Выходящая не из пены и не из моря, а из моего желания, сладкого и мучительного, как горный мед, приторный и темный, тягучий, как ее движения, когда она тянется ко мне в полумраке, тянется темными медовыми пальцами к моей шее и плечам, мед пальцев ее сочится и течет, ласкает и прилипает, густой мед ее касаний, темных, сладких до горечи, до медовой медлительной вязкости желаний, ее желаний, моих желаний, нашего желания, моих, моих, моих, от которых сердце разрывается переспелым гранатом, а ее сердце такое же тягучее и густое, как горный мед, как кусок засахаренного меда, засахаренное нежное сердце, оно никогда не треснет, не разорвется, оно будет густеть, густеть от темной и вязкой нежности, наливаться темной нежностью, теплой нежностью, вязкой нежностью, сводящей меня с ума.

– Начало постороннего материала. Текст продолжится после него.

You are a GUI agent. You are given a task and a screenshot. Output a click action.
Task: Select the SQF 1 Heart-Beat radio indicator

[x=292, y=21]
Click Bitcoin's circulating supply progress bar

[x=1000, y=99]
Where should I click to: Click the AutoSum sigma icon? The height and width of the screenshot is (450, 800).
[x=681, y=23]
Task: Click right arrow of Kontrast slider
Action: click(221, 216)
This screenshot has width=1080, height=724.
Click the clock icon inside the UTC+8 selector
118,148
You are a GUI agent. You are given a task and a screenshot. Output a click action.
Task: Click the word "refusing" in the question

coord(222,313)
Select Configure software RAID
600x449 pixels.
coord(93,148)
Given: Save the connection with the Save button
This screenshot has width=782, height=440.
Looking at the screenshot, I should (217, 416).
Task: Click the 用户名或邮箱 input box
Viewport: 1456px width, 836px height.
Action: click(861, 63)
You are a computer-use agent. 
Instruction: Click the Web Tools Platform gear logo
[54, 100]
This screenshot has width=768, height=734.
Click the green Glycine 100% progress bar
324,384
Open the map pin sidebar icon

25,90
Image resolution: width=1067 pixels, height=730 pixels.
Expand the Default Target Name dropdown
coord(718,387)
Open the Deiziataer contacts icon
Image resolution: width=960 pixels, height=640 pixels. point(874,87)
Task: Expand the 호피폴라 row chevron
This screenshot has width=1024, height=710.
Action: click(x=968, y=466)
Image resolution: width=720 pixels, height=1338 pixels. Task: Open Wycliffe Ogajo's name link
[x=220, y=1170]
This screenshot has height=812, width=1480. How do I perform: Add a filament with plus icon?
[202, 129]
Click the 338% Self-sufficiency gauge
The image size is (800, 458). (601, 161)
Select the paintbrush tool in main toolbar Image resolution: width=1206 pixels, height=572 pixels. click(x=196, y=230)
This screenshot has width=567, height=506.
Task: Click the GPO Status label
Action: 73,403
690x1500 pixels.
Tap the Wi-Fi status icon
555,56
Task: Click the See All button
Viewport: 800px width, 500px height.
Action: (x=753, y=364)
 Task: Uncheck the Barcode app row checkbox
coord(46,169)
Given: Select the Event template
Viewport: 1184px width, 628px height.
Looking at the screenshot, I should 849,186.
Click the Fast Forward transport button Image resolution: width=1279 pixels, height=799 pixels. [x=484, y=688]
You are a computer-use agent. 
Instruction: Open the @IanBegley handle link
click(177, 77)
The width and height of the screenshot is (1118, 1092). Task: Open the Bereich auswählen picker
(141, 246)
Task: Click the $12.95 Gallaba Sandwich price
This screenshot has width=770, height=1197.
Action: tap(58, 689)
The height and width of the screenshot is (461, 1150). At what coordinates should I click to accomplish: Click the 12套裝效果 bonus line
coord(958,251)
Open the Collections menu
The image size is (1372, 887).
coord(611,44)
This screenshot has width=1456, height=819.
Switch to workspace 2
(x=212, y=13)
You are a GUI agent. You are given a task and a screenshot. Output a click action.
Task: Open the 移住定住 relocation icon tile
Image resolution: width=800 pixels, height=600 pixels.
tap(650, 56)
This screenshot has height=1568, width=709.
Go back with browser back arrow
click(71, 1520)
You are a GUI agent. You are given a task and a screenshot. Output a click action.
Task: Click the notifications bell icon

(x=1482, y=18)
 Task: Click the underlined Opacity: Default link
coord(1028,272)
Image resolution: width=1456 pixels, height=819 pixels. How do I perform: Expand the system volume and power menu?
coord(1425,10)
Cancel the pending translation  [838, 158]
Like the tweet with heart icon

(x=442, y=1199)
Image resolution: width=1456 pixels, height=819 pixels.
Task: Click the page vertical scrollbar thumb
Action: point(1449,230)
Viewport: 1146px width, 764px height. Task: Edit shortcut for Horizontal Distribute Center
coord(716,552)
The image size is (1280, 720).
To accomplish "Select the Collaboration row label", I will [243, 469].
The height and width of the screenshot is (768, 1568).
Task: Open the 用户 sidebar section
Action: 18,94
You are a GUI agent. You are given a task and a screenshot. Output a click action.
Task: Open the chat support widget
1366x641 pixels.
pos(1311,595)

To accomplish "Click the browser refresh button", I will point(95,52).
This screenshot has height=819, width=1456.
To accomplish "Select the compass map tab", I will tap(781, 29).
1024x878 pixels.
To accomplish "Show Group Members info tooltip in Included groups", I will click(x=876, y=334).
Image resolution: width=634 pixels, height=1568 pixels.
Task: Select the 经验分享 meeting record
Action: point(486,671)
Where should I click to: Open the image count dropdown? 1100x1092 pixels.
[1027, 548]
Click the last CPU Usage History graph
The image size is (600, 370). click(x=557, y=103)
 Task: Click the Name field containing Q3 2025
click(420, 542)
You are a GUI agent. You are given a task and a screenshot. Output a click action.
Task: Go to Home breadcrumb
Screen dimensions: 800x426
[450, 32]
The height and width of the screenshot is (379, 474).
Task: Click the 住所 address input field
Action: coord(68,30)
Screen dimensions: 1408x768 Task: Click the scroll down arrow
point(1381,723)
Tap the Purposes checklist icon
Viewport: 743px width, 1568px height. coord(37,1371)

Он не замечает моей неосторожности, моего нарочитого невнимания, он любит меня всю целиком, без деталей и подробностей, как ту скалу в море, до которой мы доплыли в четверг, мы поплыли к скале, “похожей на тонущего слона”, море было плотным и прозрачным, мы плыли голыми в полнейшем одиночестве, плыли, чтобы “помочь слону нашей любовью”, плыли далеко и долго, только мы и волны, я заставляла себя отставать, хотя плаваю гораздо лучше его, я плыла чуть позади слева, иногда касаясь его ноги, похоже, он не замечал этого, но я трогала его ногу под водой быстро-быстро, как трогают рыбы, мелкие прибрежные рыбешки, трогала небрежно, трогала невнимательно, я так люблю его невнимательно трогать, трогать его беспокойное тело, тело, постоянно ищущее что-то во мне, но только не меня, только не меня, только не меня.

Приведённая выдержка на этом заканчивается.